Wat je minder vaak hoort, is dat de cirkel juist heel vaak wordt doorbroken. Uit onderzoek blijkt dat driekwart van de mensen die als kind mishandeld werden hun kinderen níet mishandelen.
Het kan intergenerationeel ook de goede kant opgaan
Mijn ouders werden allebei mishandeld, maar zij gingen daar op een totaal verschillende manier mee om. Laat ik beginnen met het verhaal van mijn vader. Hij werd in 1935 geboren als oudste van drie kinderen. Zijn vader werkte voor een herenboer en zijn moeder was de bazin van een drukbezocht café in een klein dorp op het Vlaamse platteland.
Het werd oorlog. In de kelder van het café kwamen verzetsmensen bijeen. Er volgde een inval van de Duitsers en mijn grootvader werd naar een werkkamp gedeporteerd. Twee jaar later keerde hij terug.
Mensen die mijn grootvader voor de oorlog hadden gekend, zeiden: “Hij is de schim van wie hij was”, “Een gebroken man”
Ik kende hem niet anders dan iemand die mensenschuw was en zijn huis – of beter gezegd zijn tuin – niet uitkwam. Of hij mijn vader voor de oorlog ook al sloeg, weet ik niet. Later gebruikte hij regelmatig zijn riem om mijn vader te slaan.

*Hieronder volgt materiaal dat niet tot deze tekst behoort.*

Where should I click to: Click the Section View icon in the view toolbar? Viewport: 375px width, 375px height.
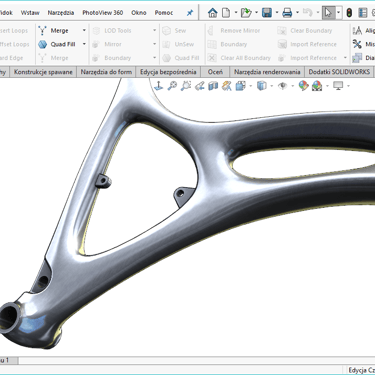click(213, 86)
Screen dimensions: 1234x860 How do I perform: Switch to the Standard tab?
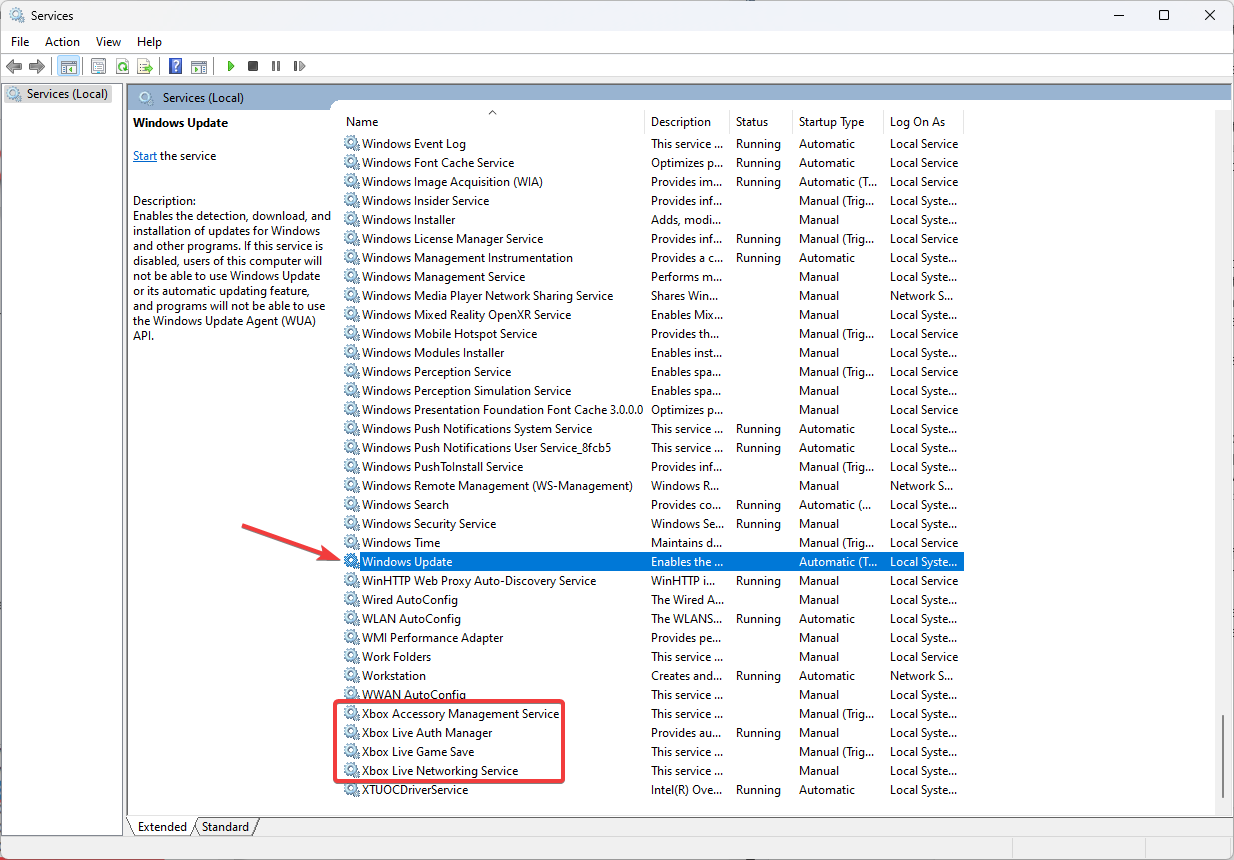pos(225,827)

Gek genoeg sprak mijn vader daar op triomfantelijke toon over. Hij glunderde als hij vertelde hoe hij vluchtte voor zijn vader en zich verstopte in het hondenhok. De grote herdershond gromde vervaarlijk als iemand in de buurt kwam. “Niemand kon mij wat maken”, zei mijn vader dan.
Hoe anders is het verhaal van mijn moeder. Zij werd geboren in 1936 als enig kind van plattelandslieden die in Brussel hun geluk gingen beproeven. Mijn moeder was een “moederskindje”. Toen zij trouwde nam ze haar moeder in huis. Haar vader nam ze op de koop toe. Mijn oma zorgde voor mij, terwijl mijn moeder werkte. Toen ik vijf was, is mijn oma overleden. Voor die tijd slaagde ze er wel in om het gezag van mijn moeder volledig te ondermijnen: “Daar moet je niet naar luisteren. Dat is zelf nog maar een kind!”

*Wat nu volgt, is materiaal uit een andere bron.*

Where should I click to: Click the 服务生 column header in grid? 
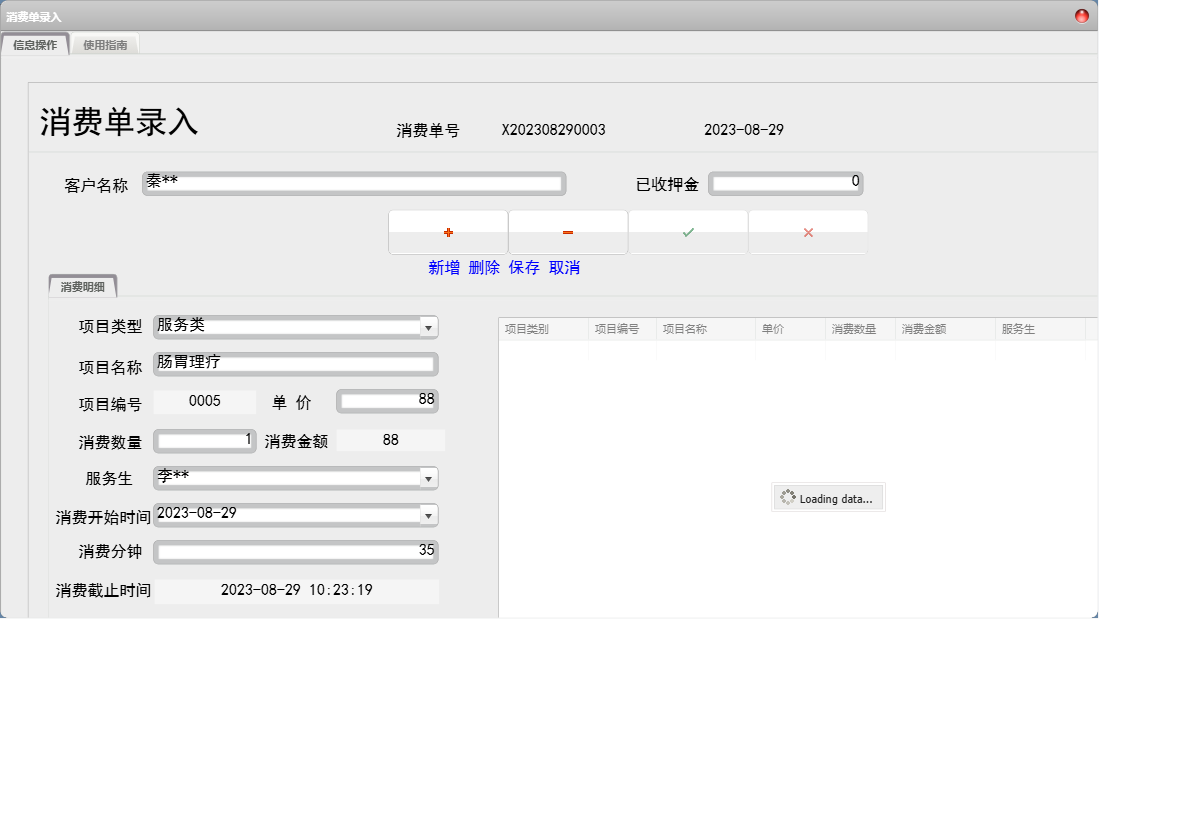pos(1039,329)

Mijn moeder, Het Kind, had losse handjes. Haar straffen waren ook onvoorspelbaar. De klappen waren niet afhankelijk van ons gedrag, maar van haar humeur
Waar ze vandaag om kon lachen, kon ons morgen duur te staan komen. Wij waren altijd op onze hoede.
Mijn moeder heeft ons nooit verteld dat zij door haar moeder mishandeld werd. Ze sprak altijd over haar alsof het een heilige was. Pas toen ik 40 was, heeft ze er één zin aan gewijd. Daarna werd er nooit meer over gesproken.

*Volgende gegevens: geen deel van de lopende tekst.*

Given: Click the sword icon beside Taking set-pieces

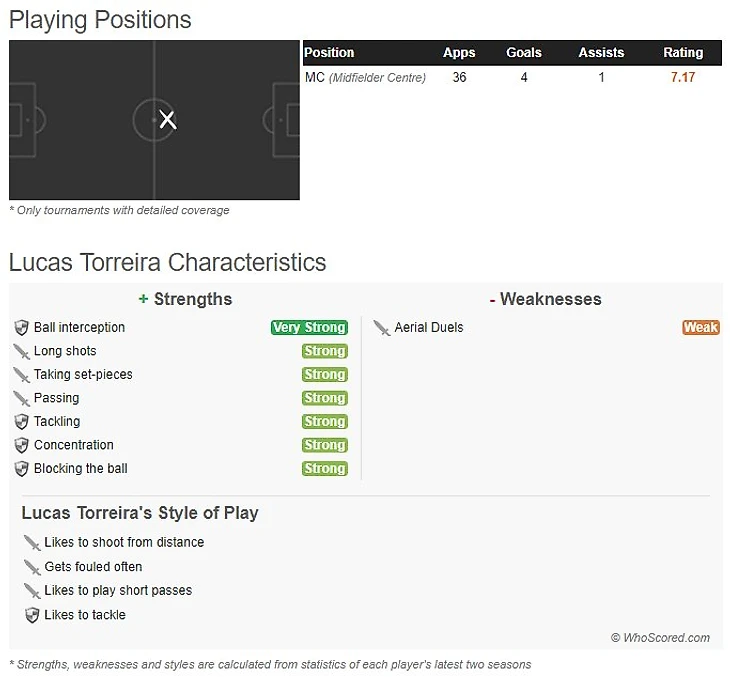Looking at the screenshot, I should tap(22, 375).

Mijn vader heeft ons nooit één klap gegeven. Hij heeft de cirkel doorbroken
Omdat hij zichzelf niet als slachtoffer zag, maar als degene die aan het langste eind trok? Omdat hij er open met ons over kon praten? Had het geholpen als mijn moeder hetzelfde had gedaan? Ik denk van wel, maar zeker weten zal ik het natuurlijk nooit.
En hoe ging het verder met ons, mijn zussen en ik, de “tweede generatie” van mishandelde kinderen? Wij zijn niet zonder kleerscheuren opgegroeid, maar wij hebben wel allemaal de cirkel doorbroken.
Ik vertelde mijn kinderen over wat met mij was gebeurd. Zelf kwamen ze ook in aanraking met leeftijdsgenootjes die klappen kregen. Een groot aantal kinderen vond zelfs dat ze deze straffen verdienden. Dat begrepen mijn kinderen niet. Zij hadden al op jonge leeftijd geleerd:
“Een kind slaan is niet normaal! En het is nooit de schuld van het kind! NOOIT!”